**Goal of the exercise**
Copy out the records below without any change, beginning at the line that contains "You are a computer-use agent. 710x556 pixels." and stopping after the line that contains "Action: pyautogui.click(x=226, y=523)". Output only those lines.

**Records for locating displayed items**
----------

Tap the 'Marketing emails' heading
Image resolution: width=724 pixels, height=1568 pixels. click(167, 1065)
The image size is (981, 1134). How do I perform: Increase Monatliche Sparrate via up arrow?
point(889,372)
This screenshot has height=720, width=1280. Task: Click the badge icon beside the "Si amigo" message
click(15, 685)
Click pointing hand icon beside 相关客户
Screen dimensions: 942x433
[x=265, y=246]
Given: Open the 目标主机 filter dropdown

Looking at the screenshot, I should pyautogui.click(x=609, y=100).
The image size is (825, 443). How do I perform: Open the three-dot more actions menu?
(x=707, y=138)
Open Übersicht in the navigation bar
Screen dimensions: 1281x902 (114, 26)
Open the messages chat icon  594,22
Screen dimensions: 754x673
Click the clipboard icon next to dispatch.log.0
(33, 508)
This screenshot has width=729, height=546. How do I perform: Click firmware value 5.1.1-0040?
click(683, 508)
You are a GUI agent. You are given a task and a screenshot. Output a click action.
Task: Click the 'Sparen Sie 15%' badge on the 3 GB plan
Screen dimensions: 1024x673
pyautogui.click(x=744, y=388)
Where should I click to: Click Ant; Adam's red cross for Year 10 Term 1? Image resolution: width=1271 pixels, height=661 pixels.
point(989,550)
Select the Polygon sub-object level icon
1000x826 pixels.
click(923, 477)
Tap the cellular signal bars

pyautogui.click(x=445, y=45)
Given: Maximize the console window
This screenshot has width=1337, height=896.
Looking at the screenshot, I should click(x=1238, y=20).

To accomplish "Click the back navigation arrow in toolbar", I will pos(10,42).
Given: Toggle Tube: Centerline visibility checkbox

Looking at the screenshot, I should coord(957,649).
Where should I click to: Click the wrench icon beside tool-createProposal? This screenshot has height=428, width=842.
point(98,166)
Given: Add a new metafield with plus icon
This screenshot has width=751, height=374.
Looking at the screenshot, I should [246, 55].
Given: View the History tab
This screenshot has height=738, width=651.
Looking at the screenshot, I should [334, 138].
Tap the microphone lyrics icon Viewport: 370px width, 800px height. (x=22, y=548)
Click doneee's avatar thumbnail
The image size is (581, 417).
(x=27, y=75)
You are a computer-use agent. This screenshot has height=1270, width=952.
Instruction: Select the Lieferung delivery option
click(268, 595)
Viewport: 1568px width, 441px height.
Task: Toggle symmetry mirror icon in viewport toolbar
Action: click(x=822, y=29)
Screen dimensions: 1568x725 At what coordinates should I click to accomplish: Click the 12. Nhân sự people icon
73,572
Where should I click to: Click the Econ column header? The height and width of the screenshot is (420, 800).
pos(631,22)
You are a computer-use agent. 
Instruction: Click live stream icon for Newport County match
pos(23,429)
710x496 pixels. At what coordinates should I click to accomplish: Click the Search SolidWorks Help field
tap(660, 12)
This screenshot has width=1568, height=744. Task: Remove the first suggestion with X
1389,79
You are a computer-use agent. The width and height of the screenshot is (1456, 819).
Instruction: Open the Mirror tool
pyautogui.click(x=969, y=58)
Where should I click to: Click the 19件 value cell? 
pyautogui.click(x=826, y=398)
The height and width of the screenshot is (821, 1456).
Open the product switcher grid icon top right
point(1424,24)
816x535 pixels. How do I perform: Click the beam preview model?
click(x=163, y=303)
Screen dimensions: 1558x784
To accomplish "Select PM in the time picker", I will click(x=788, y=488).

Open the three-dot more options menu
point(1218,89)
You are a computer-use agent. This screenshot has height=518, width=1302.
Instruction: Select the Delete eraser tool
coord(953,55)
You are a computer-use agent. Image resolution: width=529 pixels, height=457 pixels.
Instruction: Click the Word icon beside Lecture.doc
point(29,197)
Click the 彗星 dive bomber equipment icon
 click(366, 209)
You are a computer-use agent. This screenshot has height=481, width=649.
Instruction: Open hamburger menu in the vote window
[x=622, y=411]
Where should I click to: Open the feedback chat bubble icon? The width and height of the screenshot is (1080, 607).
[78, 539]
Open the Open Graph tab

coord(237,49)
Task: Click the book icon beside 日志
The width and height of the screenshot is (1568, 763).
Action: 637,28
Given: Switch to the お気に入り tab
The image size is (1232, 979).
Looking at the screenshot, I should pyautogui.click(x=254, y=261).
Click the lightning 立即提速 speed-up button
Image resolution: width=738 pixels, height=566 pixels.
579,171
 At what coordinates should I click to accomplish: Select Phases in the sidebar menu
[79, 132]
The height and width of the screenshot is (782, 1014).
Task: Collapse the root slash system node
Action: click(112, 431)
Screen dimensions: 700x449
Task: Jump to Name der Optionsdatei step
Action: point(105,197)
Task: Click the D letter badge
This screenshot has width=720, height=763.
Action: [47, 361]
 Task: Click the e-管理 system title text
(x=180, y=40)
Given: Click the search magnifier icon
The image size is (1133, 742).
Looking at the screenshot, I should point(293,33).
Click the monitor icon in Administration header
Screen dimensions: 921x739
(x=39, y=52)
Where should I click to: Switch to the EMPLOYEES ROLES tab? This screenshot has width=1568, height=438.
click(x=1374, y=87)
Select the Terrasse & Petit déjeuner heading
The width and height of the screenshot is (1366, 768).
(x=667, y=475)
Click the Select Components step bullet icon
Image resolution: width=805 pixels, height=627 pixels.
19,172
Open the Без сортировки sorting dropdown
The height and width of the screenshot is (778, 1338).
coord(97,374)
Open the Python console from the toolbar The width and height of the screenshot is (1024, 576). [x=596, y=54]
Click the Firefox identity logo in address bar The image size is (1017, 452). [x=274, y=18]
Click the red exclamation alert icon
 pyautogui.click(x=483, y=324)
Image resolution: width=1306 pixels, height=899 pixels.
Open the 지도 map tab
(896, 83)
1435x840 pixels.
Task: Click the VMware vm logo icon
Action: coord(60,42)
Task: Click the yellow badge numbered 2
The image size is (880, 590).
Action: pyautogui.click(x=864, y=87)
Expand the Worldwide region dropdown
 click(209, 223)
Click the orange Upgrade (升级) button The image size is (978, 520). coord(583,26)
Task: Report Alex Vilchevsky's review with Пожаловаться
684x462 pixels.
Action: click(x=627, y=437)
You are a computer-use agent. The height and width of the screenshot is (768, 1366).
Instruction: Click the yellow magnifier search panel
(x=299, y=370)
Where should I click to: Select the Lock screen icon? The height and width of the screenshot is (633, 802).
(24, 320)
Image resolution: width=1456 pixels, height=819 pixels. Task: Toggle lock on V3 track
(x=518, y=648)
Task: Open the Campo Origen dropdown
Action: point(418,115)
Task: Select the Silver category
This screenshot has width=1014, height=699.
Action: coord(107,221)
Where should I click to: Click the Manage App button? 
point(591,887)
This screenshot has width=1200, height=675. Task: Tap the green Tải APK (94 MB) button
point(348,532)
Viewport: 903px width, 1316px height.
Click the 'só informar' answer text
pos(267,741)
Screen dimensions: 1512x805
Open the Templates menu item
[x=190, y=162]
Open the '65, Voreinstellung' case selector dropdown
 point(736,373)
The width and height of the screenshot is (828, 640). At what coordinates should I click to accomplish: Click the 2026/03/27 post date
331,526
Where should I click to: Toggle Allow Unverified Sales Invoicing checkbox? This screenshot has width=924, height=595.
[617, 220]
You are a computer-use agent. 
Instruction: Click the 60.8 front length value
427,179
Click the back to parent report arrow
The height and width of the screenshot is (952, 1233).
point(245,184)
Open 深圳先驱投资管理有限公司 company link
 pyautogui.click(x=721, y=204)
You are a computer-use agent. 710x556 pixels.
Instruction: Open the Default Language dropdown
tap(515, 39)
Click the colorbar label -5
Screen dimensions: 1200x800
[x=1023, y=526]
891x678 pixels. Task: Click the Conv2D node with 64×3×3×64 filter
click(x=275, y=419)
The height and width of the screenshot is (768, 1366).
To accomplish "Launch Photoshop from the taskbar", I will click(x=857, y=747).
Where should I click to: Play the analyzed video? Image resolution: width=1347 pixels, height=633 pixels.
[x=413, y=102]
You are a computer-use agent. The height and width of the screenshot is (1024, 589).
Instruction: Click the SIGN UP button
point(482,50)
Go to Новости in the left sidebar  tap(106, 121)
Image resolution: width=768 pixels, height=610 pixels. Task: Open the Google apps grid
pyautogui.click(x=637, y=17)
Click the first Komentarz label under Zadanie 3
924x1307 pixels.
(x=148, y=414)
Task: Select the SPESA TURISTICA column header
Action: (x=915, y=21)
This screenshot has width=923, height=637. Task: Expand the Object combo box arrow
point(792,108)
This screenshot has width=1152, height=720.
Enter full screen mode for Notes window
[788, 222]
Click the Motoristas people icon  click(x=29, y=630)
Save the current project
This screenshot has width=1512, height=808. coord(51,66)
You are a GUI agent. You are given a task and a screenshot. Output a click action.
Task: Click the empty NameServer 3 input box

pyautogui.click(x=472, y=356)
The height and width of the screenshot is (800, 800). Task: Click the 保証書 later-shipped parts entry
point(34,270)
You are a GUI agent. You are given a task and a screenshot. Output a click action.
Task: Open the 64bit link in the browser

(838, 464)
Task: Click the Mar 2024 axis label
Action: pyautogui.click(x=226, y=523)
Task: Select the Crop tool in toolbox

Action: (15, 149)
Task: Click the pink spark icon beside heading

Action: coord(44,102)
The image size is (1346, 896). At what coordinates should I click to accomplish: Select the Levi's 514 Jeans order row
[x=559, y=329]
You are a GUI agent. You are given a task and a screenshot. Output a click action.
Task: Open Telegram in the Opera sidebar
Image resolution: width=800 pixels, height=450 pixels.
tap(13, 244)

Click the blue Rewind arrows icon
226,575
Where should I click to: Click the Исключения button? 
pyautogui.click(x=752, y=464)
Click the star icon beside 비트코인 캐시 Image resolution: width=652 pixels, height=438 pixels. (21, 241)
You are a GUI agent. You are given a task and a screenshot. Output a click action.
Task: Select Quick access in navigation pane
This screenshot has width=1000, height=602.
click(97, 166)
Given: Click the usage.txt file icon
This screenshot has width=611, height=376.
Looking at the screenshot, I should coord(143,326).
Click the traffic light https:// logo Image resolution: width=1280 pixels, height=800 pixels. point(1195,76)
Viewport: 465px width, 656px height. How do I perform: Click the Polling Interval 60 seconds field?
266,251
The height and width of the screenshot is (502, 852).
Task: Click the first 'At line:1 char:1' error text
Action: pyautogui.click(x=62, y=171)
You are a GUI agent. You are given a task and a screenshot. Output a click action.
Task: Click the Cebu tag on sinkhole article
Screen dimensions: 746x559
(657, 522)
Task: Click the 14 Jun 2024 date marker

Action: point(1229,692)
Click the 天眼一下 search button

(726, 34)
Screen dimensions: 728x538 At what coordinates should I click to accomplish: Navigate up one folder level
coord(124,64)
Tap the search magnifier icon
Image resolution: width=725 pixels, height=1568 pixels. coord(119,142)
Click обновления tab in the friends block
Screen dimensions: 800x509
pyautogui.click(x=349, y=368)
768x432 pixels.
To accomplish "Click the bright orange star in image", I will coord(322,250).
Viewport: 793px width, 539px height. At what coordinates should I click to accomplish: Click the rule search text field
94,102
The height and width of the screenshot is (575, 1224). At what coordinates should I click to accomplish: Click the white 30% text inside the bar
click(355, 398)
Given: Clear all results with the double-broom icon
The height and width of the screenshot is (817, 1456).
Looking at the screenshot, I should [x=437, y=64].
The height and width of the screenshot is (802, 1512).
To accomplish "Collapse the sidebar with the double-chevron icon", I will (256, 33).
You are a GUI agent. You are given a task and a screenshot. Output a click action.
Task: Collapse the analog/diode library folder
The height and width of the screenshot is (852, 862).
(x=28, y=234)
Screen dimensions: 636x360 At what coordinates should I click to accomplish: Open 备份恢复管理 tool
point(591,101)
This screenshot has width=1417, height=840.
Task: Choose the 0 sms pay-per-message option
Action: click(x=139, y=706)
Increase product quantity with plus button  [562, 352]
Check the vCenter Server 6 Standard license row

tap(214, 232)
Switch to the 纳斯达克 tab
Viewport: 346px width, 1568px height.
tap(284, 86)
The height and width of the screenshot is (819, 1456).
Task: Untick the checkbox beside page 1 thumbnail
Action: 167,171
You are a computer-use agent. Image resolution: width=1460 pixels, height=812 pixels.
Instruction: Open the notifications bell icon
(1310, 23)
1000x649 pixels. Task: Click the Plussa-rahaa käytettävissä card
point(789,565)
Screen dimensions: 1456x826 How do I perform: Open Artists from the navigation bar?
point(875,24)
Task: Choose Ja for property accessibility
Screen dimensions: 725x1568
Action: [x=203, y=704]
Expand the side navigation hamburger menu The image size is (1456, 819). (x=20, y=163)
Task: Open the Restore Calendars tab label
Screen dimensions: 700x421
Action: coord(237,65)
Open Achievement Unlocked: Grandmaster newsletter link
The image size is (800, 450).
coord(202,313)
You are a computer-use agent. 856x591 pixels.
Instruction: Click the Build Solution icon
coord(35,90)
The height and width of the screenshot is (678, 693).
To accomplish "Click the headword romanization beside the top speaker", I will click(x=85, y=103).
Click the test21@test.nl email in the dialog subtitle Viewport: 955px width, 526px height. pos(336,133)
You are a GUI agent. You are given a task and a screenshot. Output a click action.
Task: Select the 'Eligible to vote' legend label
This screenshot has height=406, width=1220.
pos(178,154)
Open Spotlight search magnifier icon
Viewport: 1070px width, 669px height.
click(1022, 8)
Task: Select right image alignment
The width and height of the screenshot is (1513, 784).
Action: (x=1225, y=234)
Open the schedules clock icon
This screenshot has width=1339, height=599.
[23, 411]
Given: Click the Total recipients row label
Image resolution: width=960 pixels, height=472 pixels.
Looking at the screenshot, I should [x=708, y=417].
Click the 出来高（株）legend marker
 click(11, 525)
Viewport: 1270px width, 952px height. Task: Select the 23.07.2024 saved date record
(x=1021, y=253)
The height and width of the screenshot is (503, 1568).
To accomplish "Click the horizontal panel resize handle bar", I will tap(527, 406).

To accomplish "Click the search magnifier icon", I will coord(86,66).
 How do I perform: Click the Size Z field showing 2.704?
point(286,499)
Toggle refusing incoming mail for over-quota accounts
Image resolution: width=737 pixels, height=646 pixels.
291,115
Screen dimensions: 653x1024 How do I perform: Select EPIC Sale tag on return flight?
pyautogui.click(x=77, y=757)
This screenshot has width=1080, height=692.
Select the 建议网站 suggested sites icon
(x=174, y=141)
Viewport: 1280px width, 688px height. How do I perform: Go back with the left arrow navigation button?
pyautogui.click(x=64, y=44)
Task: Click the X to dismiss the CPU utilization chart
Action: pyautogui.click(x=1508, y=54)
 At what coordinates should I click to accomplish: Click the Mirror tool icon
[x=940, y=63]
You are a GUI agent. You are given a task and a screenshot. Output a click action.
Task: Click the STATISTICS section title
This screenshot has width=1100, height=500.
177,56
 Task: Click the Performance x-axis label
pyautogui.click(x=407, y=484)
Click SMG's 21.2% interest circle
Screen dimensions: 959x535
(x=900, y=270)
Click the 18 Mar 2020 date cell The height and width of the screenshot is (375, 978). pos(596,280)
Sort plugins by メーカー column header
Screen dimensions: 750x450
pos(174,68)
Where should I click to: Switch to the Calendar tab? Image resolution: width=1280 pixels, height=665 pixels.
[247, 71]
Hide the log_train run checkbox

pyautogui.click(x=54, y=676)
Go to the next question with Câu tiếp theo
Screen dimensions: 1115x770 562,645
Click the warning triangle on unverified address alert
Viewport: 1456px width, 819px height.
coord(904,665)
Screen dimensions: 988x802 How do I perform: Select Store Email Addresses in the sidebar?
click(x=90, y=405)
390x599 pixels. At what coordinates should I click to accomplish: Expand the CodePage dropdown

----------

**Answer to this problem**
You are a computer-use agent. 710x556 pixels.
Instruction: Open the Default Language dropdown
tap(515, 39)
Click the colorbar label -5
Screen dimensions: 1200x800
[x=1023, y=526]
891x678 pixels. Task: Click the Conv2D node with 64×3×3×64 filter
click(x=275, y=419)
The height and width of the screenshot is (768, 1366).
To accomplish "Launch Photoshop from the taskbar", I will click(x=857, y=747).
Where should I click to: Play the analyzed video? Image resolution: width=1347 pixels, height=633 pixels.
[x=413, y=102]
You are a computer-use agent. The height and width of the screenshot is (1024, 589).
Instruction: Click the SIGN UP button
point(482,50)
Go to Новости in the left sidebar  tap(106, 121)
Image resolution: width=768 pixels, height=610 pixels. Task: Open the Google apps grid
pyautogui.click(x=637, y=17)
Click the first Komentarz label under Zadanie 3
924x1307 pixels.
(x=148, y=414)
Task: Select the SPESA TURISTICA column header
Action: (x=915, y=21)
This screenshot has width=923, height=637. Task: Expand the Object combo box arrow
point(792,108)
This screenshot has width=1152, height=720.
Enter full screen mode for Notes window
[788, 222]
Click the Motoristas people icon  click(x=29, y=630)
Save the current project
This screenshot has width=1512, height=808. coord(51,66)
You are a GUI agent. You are given a task and a screenshot. Output a click action.
Task: Click the empty NameServer 3 input box

pyautogui.click(x=472, y=356)
The height and width of the screenshot is (800, 800). Task: Click the 保証書 later-shipped parts entry
point(34,270)
You are a GUI agent. You are given a task and a screenshot. Output a click action.
Task: Open the 64bit link in the browser

(838, 464)
Task: Click the Mar 2024 axis label
Action: pyautogui.click(x=226, y=523)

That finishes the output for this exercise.